The task =>
Quote the data below in full, please, without altering anything.

The input section start

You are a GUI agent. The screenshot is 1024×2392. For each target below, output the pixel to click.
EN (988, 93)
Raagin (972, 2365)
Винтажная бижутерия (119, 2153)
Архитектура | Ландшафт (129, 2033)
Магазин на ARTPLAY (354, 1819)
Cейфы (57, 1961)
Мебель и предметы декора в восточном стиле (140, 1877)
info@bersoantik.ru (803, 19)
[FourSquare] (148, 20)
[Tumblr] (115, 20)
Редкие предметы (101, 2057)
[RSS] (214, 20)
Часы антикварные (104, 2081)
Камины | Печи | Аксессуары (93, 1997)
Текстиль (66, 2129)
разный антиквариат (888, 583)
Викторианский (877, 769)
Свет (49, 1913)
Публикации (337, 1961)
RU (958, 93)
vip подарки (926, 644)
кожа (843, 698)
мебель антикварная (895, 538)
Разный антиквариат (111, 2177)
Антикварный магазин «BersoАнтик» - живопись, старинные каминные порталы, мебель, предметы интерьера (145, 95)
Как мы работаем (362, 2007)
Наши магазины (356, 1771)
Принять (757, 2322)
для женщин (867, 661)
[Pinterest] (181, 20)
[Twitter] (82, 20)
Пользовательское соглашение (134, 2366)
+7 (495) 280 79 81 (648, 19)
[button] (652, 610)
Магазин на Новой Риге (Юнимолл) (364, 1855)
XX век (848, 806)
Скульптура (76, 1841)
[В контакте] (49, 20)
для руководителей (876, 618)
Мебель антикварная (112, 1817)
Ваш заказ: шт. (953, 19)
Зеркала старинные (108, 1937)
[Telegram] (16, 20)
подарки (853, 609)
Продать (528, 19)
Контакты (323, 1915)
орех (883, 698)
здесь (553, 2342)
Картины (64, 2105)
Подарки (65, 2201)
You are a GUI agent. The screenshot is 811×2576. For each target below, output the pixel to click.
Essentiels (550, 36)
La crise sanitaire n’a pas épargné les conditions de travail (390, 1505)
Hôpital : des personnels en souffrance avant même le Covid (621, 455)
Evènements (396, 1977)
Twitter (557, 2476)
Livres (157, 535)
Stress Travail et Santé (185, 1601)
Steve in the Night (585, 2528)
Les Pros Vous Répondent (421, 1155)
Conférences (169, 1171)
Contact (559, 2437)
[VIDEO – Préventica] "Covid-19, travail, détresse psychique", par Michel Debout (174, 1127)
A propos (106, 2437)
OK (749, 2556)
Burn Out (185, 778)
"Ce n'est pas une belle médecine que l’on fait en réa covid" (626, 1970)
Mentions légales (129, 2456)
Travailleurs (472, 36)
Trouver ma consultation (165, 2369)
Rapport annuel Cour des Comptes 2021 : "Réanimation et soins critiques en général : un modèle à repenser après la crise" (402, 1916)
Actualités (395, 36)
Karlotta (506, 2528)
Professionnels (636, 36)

The input section end

Output for this task =>
You are a GUI agent. The screenshot is 1024×2392. For each target below, output the pixel to click.
EN (988, 93)
Raagin (972, 2365)
Винтажная бижутерия (119, 2153)
Архитектура | Ландшафт (129, 2033)
Магазин на ARTPLAY (354, 1819)
Cейфы (57, 1961)
Мебель и предметы декора в восточном стиле (140, 1877)
info@bersoantik.ru (803, 19)
[FourSquare] (148, 20)
[Tumblr] (115, 20)
Редкие предметы (101, 2057)
[RSS] (214, 20)
Часы антикварные (104, 2081)
Камины | Печи | Аксессуары (93, 1997)
Текстиль (66, 2129)
разный антиквариат (888, 583)
Викторианский (877, 769)
Свет (49, 1913)
Публикации (337, 1961)
RU (958, 93)
vip подарки (926, 644)
кожа (843, 698)
мебель антикварная (895, 538)
Разный антиквариат (111, 2177)
Антикварный магазин «BersoАнтик» - живопись, старинные каминные порталы, мебель, предметы интерьера (145, 95)
Как мы работаем (362, 2007)
Наши магазины (356, 1771)
Принять (757, 2322)
для женщин (867, 661)
[Pinterest] (181, 20)
[Twitter] (82, 20)
Пользовательское соглашение (134, 2366)
+7 (495) 280 79 81 (648, 19)
[button] (652, 610)
Магазин на Новой Риге (Юнимолл) (364, 1855)
XX век (848, 806)
Скульптура (76, 1841)
[В контакте] (49, 20)
для руководителей (876, 618)
Мебель антикварная (112, 1817)
Ваш заказ: шт. (953, 19)
Зеркала старинные (108, 1937)
[Telegram] (16, 20)
подарки (853, 609)
Продать (528, 19)
Контакты (323, 1915)
орех (883, 698)
здесь (553, 2342)
Картины (64, 2105)
Подарки (65, 2201)
You are a GUI agent. The screenshot is 811×2576. For each target below, output the pixel to click.
Essentiels (550, 36)
La crise sanitaire n’a pas épargné les conditions de travail (390, 1505)
Hôpital : des personnels en souffrance avant même le Covid (621, 455)
Evènements (396, 1977)
Twitter (557, 2476)
Livres (157, 535)
Stress Travail et Santé (185, 1601)
Steve in the Night (585, 2528)
Les Pros Vous Répondent (421, 1155)
Conférences (169, 1171)
Contact (559, 2437)
[VIDEO – Préventica] "Covid-19, travail, détresse psychique", par Michel Debout (174, 1127)
A propos (106, 2437)
OK (749, 2556)
Burn Out (185, 778)
"Ce n'est pas une belle médecine que l’on fait en réa covid" (626, 1970)
Mentions légales (129, 2456)
Travailleurs (472, 36)
Trouver ma consultation (165, 2369)
Rapport annuel Cour des Comptes 2021 : "Réanimation et soins critiques en général : un modèle à repenser après la crise" (402, 1916)
Actualités (395, 36)
Karlotta (506, 2528)
Professionnels (636, 36)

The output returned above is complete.